Внутренние война и мир - Страница 45

Изменить размер шрифта:

Точно так же, когда мы смотрим на окружающих, мы не видим все время одних и тех же людей. Когда мы смотрим на них, наши глаза воспринимают тысячи лиц каждого человека. За то время, пока в нашем уме происходит обработка изображений и выстраивание образа, лицо собеседника успевает измениться.

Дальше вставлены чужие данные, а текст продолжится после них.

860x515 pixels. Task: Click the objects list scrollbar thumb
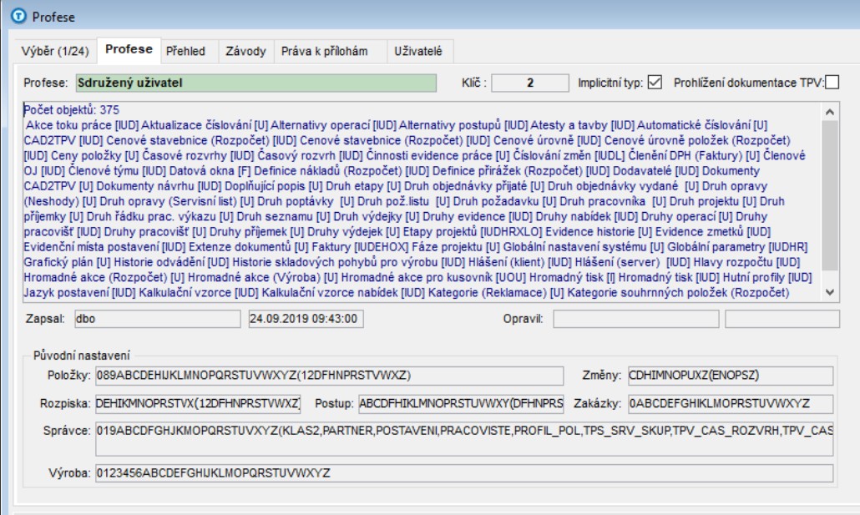click(x=828, y=200)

Подобным образом, мы видим множество звезд на безбрежном небе. Но эти звезды, в действительности, находятся совсем не там, где нам кажется. Когда-то они были в том месте. Свету с ближайшей звезды требуется четыре года, чтобы достичь нашей планеты. И нельзя сказать, что свет движется медленно. Скорость света — триста тысяч километров в секунду. Но, несмотря на такую громадную скорость, свету, который испускает ближайшая звезда, необходимо четыре года для того, чтобы нас достичь. Когда лучи ее света доходяг до нашей планеты, мы видим звезду там, где она была четыре года назад. Возможно, что за это время она исчезла, распалась. И совершенно точно то, что ее уже нет в том месте, где она была четыре года назад. За это время она пролетела миллионы и миллиарды километров.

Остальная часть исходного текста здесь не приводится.